Activity>
Starting at the line that contains "The width and", repeat each line of the listing below through the last one, exactly, and leave out every picture.

Material to process>
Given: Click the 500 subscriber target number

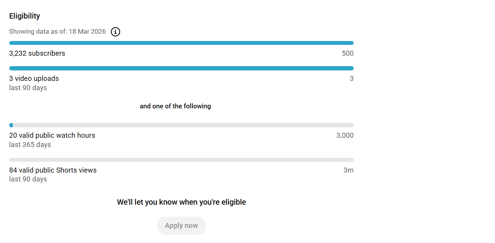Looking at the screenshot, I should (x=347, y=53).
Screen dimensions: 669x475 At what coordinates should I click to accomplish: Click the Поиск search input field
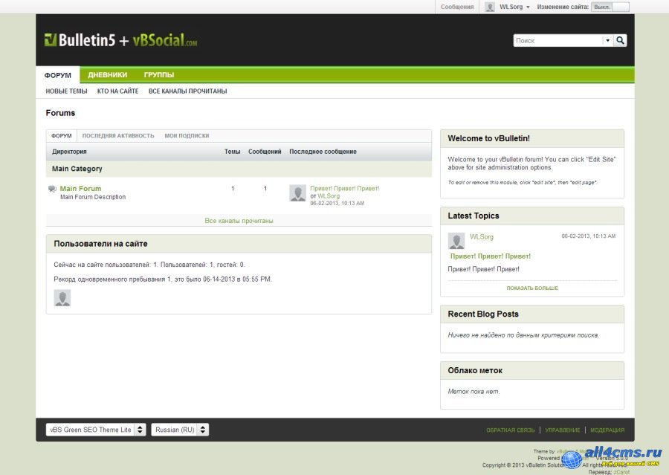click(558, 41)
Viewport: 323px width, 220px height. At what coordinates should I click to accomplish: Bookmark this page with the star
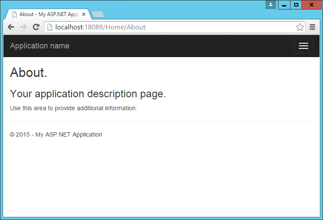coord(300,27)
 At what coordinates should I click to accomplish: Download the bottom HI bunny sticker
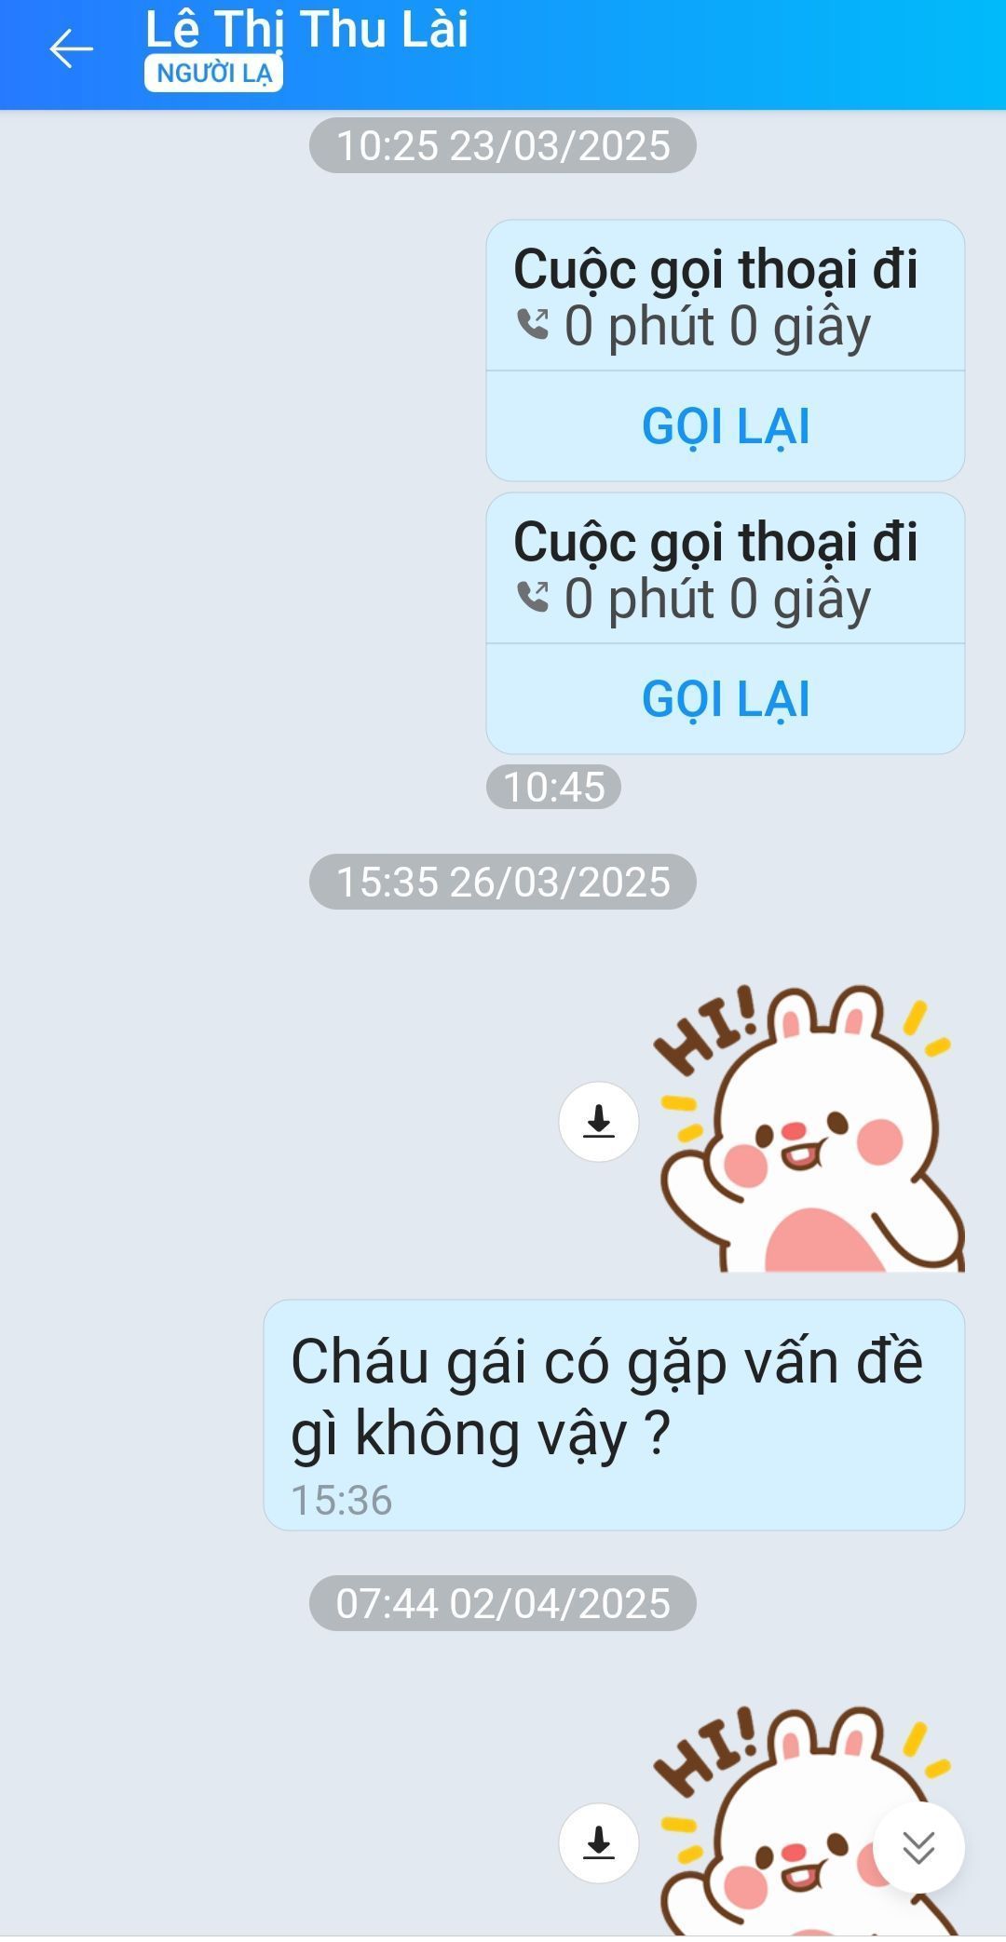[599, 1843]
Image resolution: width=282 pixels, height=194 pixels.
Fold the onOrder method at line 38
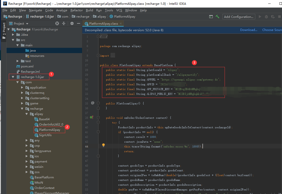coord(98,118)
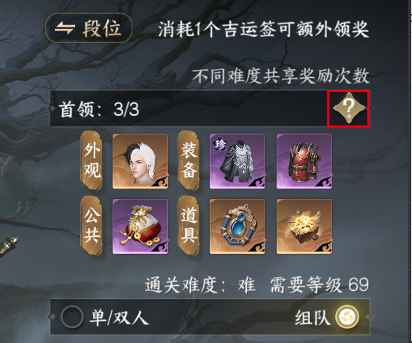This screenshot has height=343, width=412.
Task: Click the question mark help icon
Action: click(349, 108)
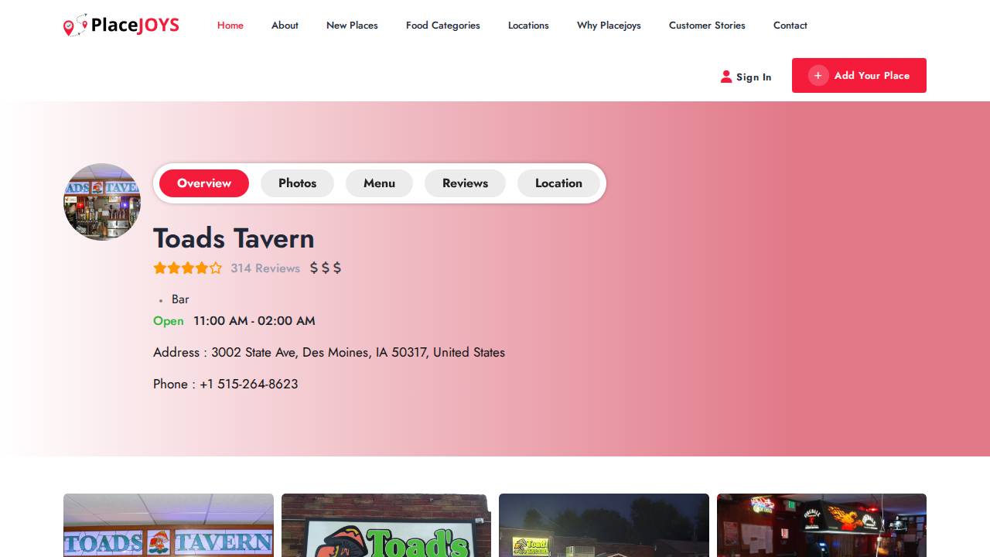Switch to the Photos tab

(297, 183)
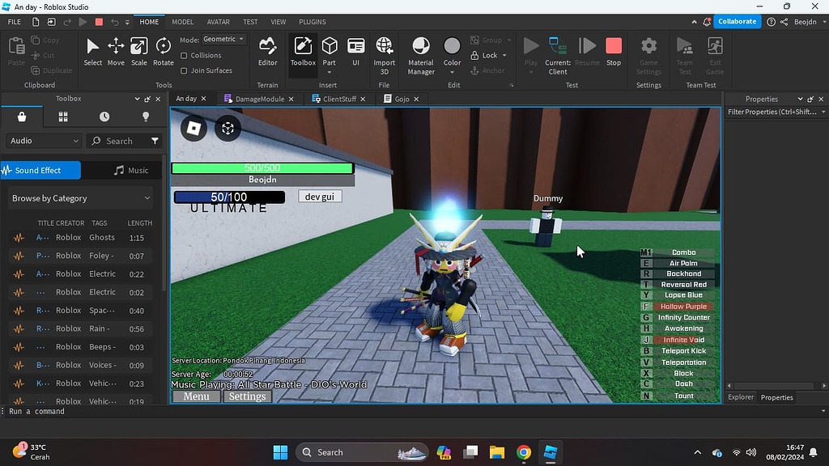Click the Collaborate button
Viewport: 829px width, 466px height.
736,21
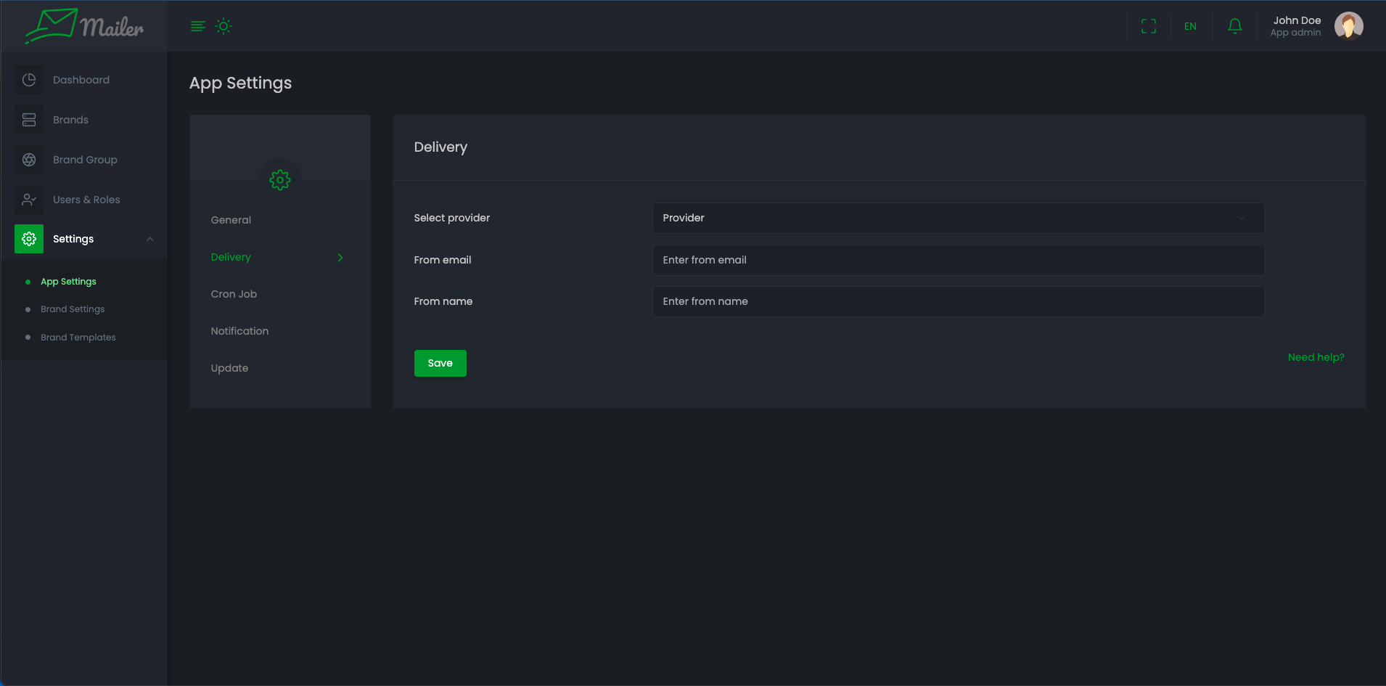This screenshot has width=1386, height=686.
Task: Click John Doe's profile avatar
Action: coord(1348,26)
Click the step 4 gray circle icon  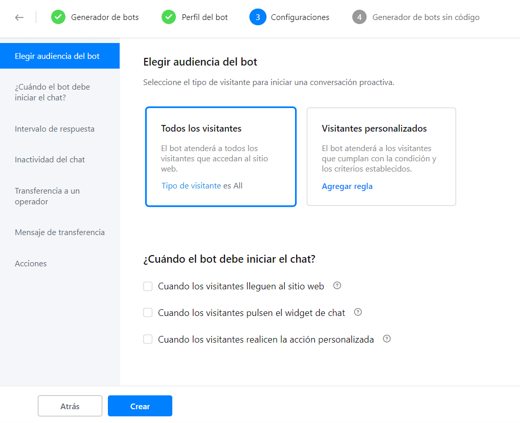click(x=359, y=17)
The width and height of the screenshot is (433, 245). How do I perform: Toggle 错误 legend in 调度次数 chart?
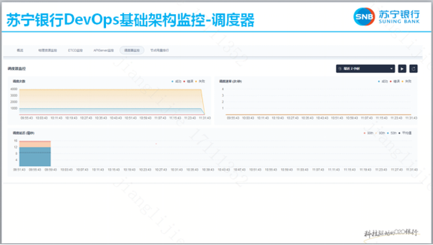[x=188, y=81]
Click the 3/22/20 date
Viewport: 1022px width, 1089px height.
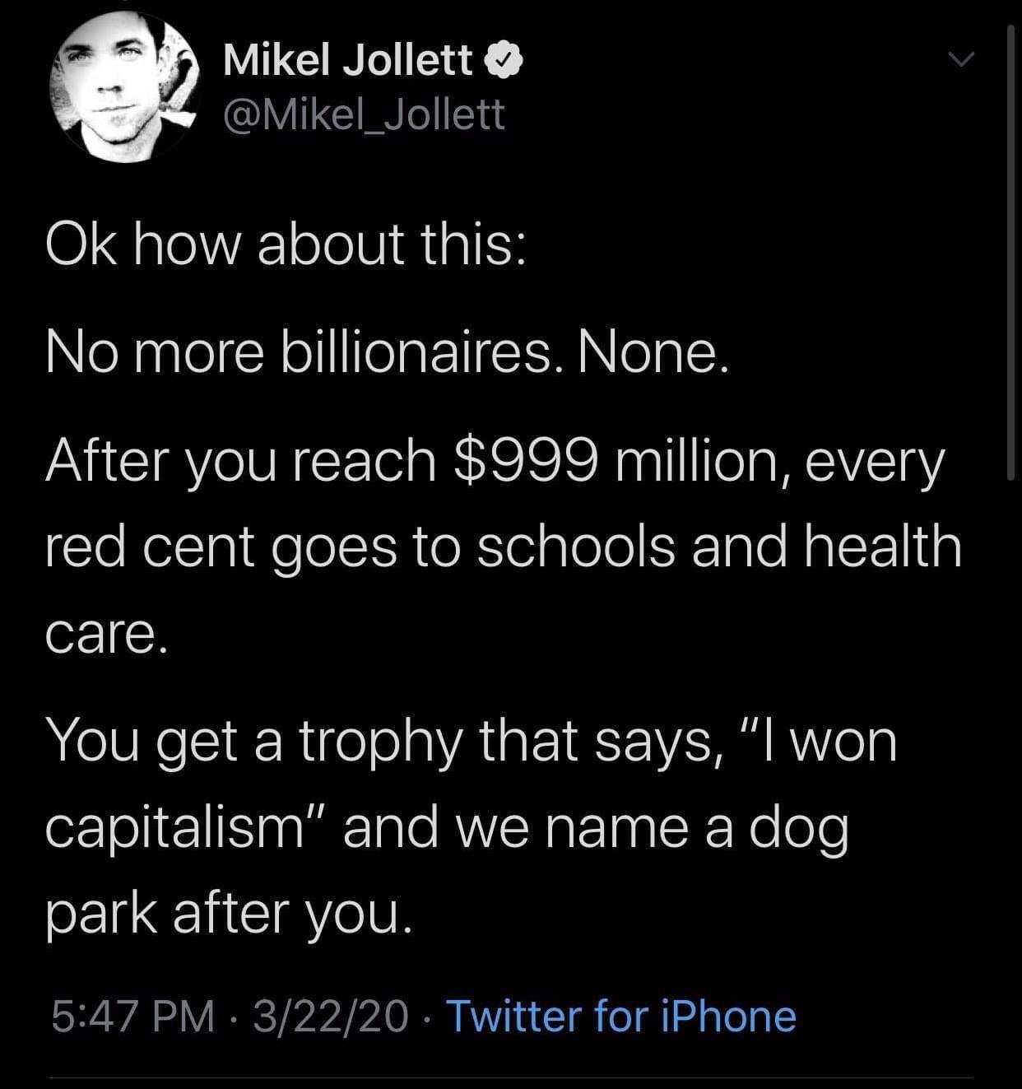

Expected answer>
The width and height of the screenshot is (433, 245). How do I perform: Toggle 错误 legend in 调度次数 chart?
[x=188, y=81]
Click the 3/22/20 date
Viewport: 1022px width, 1089px height.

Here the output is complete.